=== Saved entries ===
________________________

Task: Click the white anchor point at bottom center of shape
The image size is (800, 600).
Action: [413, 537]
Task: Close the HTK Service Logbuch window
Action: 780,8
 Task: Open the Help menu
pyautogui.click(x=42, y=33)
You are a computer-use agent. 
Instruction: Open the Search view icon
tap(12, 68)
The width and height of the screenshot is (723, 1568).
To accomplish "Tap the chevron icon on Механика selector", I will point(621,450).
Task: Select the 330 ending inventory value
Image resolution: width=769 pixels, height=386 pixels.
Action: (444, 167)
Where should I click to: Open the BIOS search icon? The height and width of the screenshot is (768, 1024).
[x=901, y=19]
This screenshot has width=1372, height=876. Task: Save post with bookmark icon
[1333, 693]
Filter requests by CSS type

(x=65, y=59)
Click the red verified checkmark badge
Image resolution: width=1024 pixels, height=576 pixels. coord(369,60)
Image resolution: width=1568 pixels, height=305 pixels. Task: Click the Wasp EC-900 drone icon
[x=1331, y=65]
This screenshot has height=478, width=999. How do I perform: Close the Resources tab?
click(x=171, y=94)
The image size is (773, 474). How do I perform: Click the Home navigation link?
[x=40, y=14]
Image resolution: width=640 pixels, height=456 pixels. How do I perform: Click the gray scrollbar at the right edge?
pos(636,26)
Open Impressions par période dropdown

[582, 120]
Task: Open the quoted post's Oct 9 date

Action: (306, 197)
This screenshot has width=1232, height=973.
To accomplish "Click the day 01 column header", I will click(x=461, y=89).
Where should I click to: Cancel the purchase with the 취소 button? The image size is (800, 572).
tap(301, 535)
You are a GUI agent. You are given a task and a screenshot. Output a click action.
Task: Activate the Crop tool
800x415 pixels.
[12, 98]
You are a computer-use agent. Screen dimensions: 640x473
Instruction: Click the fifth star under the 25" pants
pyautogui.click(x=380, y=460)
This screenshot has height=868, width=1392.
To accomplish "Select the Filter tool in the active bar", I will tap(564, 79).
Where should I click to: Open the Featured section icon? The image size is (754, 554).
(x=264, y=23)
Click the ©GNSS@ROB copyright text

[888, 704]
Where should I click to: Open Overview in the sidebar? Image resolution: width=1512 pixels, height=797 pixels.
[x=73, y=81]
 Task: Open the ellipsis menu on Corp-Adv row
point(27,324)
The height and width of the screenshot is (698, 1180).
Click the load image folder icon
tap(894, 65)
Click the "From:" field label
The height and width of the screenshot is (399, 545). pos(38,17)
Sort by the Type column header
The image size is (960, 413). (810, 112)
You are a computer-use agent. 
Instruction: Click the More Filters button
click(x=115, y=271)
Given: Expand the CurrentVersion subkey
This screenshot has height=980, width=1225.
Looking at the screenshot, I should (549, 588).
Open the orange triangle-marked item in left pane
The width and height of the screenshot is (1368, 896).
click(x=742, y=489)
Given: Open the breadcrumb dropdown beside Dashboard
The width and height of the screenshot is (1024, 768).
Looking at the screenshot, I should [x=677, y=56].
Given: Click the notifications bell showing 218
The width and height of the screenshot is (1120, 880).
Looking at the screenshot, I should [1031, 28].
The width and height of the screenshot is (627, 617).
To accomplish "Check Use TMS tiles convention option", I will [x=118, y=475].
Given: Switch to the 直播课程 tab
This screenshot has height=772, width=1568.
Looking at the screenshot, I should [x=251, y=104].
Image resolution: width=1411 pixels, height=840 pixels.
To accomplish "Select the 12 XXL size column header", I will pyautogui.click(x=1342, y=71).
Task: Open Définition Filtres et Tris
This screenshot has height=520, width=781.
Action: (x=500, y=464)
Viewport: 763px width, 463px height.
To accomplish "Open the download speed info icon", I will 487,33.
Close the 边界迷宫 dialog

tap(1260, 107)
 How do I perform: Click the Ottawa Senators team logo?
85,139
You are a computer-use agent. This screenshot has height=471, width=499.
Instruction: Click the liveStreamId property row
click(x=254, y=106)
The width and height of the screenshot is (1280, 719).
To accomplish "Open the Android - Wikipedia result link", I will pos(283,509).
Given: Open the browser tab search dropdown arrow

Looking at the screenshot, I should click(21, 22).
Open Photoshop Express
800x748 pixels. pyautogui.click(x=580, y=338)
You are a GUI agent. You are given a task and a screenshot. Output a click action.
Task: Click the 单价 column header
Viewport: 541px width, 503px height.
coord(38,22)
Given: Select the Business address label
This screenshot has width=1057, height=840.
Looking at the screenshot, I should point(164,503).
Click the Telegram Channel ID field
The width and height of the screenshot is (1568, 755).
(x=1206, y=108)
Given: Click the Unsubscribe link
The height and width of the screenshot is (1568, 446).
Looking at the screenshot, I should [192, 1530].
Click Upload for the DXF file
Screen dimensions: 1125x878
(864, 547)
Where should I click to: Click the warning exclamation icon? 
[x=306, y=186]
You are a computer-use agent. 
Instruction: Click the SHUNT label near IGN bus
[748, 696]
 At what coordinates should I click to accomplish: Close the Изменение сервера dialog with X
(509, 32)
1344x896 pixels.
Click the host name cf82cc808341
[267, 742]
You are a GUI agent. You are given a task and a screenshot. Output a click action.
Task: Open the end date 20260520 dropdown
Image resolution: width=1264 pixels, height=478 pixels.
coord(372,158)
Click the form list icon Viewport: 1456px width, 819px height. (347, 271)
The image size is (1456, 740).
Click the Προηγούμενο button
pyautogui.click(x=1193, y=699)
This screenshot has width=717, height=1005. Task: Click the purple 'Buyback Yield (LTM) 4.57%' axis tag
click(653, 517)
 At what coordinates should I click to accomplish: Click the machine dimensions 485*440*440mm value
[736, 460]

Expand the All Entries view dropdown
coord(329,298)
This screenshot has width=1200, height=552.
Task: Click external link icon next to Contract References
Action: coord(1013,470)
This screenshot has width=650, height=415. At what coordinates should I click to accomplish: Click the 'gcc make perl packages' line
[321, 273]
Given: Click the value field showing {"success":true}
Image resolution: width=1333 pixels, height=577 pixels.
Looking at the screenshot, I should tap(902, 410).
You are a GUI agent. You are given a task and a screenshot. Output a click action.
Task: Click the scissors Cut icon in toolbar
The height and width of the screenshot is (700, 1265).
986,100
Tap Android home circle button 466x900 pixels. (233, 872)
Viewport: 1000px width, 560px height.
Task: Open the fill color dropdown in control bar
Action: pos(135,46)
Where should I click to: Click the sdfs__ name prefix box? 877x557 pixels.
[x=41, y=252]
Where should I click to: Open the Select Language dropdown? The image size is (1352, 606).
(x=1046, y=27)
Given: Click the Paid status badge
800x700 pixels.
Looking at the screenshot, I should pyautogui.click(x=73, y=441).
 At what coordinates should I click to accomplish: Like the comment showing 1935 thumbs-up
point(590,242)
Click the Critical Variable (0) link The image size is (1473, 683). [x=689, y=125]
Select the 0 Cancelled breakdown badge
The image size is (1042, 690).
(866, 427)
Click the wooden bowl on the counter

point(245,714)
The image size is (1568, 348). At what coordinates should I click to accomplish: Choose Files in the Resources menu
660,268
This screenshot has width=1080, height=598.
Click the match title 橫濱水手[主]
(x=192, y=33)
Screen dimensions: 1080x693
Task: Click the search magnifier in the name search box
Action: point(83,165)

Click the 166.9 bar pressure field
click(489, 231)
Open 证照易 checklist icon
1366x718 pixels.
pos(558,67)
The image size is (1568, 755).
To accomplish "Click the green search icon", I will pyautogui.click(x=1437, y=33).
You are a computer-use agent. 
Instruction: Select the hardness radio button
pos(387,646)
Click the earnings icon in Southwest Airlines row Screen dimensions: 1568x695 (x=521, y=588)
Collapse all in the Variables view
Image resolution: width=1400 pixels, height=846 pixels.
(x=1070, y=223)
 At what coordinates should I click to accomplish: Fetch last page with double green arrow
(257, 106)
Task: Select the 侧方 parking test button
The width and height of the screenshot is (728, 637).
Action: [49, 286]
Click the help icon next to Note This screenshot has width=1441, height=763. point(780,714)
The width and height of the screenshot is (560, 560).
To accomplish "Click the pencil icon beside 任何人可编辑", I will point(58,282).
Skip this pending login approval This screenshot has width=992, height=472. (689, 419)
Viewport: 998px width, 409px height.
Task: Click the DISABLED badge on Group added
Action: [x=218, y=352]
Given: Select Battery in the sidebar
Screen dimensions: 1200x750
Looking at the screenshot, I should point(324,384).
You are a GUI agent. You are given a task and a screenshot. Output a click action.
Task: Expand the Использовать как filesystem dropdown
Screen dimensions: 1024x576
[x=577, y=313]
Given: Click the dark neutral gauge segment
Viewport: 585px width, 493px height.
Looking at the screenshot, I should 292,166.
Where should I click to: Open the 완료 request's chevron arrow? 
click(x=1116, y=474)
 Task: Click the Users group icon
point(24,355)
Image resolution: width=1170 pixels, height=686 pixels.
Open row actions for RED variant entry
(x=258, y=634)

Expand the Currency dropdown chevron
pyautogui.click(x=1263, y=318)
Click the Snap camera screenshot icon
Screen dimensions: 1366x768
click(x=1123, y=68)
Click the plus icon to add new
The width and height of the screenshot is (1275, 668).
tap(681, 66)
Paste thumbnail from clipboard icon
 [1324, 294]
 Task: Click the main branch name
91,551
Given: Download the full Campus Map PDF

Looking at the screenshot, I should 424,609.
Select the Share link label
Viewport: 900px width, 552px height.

________________________

Return the entries exactly through the "Task: Select the 330 ending inventory value" line.

=== REPLY ===
Task: Click the white anchor point at bottom center of shape
The image size is (800, 600).
Action: [413, 537]
Task: Close the HTK Service Logbuch window
Action: 780,8
 Task: Open the Help menu
pyautogui.click(x=42, y=33)
You are a computer-use agent. 
Instruction: Open the Search view icon
tap(12, 68)
The width and height of the screenshot is (723, 1568).
To accomplish "Tap the chevron icon on Механика selector", I will point(621,450).
Task: Select the 330 ending inventory value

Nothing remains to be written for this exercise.